**Records shown**

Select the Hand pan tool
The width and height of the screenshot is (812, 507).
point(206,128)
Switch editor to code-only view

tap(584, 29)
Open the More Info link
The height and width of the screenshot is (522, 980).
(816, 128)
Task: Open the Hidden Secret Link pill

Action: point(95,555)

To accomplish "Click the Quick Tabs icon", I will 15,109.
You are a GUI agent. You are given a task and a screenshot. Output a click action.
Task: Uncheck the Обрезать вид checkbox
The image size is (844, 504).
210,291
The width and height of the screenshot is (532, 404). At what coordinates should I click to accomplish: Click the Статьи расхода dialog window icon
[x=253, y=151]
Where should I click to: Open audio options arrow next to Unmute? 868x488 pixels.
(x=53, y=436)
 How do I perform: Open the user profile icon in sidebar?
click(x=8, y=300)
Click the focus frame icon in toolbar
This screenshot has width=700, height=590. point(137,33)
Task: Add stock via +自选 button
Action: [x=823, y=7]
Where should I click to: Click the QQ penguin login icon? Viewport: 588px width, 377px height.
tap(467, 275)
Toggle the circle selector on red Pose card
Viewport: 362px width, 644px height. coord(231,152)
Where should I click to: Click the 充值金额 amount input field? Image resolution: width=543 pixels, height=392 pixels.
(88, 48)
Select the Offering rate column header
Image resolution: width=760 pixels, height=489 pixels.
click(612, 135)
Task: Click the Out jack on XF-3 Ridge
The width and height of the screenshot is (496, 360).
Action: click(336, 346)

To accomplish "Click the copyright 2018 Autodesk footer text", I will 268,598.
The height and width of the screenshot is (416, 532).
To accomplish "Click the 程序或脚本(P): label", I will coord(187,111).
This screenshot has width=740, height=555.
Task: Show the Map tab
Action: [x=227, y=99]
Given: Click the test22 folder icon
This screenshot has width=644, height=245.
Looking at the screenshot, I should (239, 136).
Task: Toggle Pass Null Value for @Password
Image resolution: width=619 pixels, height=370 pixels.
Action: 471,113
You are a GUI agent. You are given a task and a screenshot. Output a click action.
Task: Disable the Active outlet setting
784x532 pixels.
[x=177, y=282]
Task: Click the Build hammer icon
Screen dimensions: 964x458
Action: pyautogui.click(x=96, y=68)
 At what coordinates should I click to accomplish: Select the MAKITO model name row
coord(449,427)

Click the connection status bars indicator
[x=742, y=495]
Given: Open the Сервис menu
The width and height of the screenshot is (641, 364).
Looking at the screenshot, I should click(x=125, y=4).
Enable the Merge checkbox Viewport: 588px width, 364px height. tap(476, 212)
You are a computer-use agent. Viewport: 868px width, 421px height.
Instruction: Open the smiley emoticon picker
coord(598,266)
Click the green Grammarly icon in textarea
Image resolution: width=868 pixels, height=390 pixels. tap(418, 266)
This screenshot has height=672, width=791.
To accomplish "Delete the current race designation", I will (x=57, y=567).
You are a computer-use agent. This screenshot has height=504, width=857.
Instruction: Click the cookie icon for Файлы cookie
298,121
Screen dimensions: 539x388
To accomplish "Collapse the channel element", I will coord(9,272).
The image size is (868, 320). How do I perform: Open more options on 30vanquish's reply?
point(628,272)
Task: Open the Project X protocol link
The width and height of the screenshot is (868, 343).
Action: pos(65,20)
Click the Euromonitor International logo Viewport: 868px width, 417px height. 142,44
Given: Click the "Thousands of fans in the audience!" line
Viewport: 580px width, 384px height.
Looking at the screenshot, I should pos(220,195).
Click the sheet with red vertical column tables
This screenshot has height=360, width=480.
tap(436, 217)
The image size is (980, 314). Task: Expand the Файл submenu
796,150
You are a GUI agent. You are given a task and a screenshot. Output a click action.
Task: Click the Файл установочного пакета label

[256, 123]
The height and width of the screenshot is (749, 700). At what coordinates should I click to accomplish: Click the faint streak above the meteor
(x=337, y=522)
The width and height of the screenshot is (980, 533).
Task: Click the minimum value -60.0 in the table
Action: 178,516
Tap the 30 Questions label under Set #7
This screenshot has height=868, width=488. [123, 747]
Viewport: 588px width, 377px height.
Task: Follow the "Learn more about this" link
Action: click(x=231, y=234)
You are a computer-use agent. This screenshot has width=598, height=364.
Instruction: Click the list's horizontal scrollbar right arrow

**What this task involves**
Each line in the listing that contains "checkbox" should be returned.

**Worked solution**
Task: Uncheck the Обрезать вид checkbox
Enable the Merge checkbox Viewport: 588px width, 364px height. tap(476, 212)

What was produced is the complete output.